I know, right, nothing new there.
She revealed her plans in an interview recently published in Campaign Magazine.
Though to be fair to Piñyero Sublett and IBM, the tech behemoth has a history of promoting technology rather than exploiting more fertile storytelling territory where clients do cool and interesting stuff using the company’s technology.
A quick check of IBM’s online newsroom features plenty of clients, so they’ve moved on from just speeds and feeds.
But things aren’t as sexy on Linkedin, as per my feed today.
We’ve lowered our prices on bare metal servers and included up to 20TB of bandwidth cost free. Get a $200 credit and create your IBM Cloud account today.
Still, everyone’s gotta hustle.
Piñyero Sublett will soon up the storytelling ante with a push to uncover “rich stories that already exist within the organisation”, noting that IBM has won multiple Nobel prizes, for example, and invented technologies including the first PC, Lasik, the barcode and the ATM machine.
Sure, but those stories are a little dusty.
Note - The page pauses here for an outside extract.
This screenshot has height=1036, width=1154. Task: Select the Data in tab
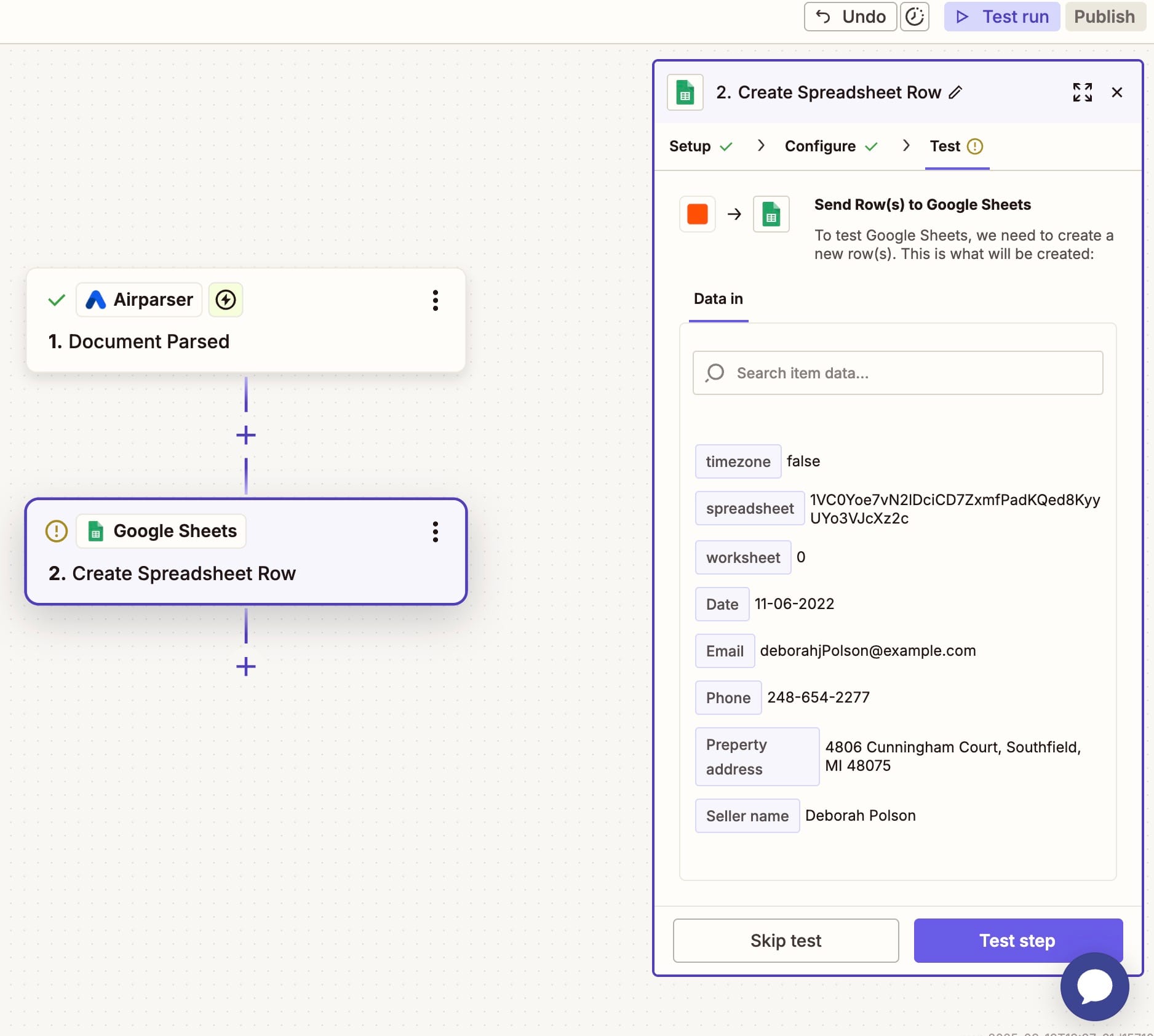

She also wants to get the word out about the important role IBM played during the pandemic, including partnering with CVS to answer millions of calls about COVID-19 vaccinations, and creating the Excelsior digital health pass that allows people to conveniently access their vaccination status, and helped New York City reopen.
These sound like great stories – clients doing cool and interesting stuff using the company’s technology…
Piñyero Sublett calling out B2B marketers for their lack of imagination is perhaps more noteworthy.
Since the advent of ad tech, B2B marketers have lost their way, she said. “We forgot that our No. 1 responsibility is to create relationships and add value. That’s not going to happen by peppering LinkedIn inboxes, chasing with banner ads or flooding emails. The days of white papers and longform emails might be over.”
That’s not to say B2B marketers should ignore these channels. Her main beef is the content.
“Folks are looking for rich videos with more substance, where they can actually learn something,” she said.
Piñyero Sublett envisions IBM’s website, for example, looking more like Netflix, with the ability to scroll through libraries of content, than a typical B2B website.
Can’t wait to see that, video pre-rolls and all.
Piñyero Sublett is on to something. B2B marketing needs a good kick in the pants.
If you want people to invest their attention in your message, you’d better deliver a decent return.
Tell a good story but, mostly, tell your audience something new and useful to their daily lives. Less about you, more about what’s in it for them.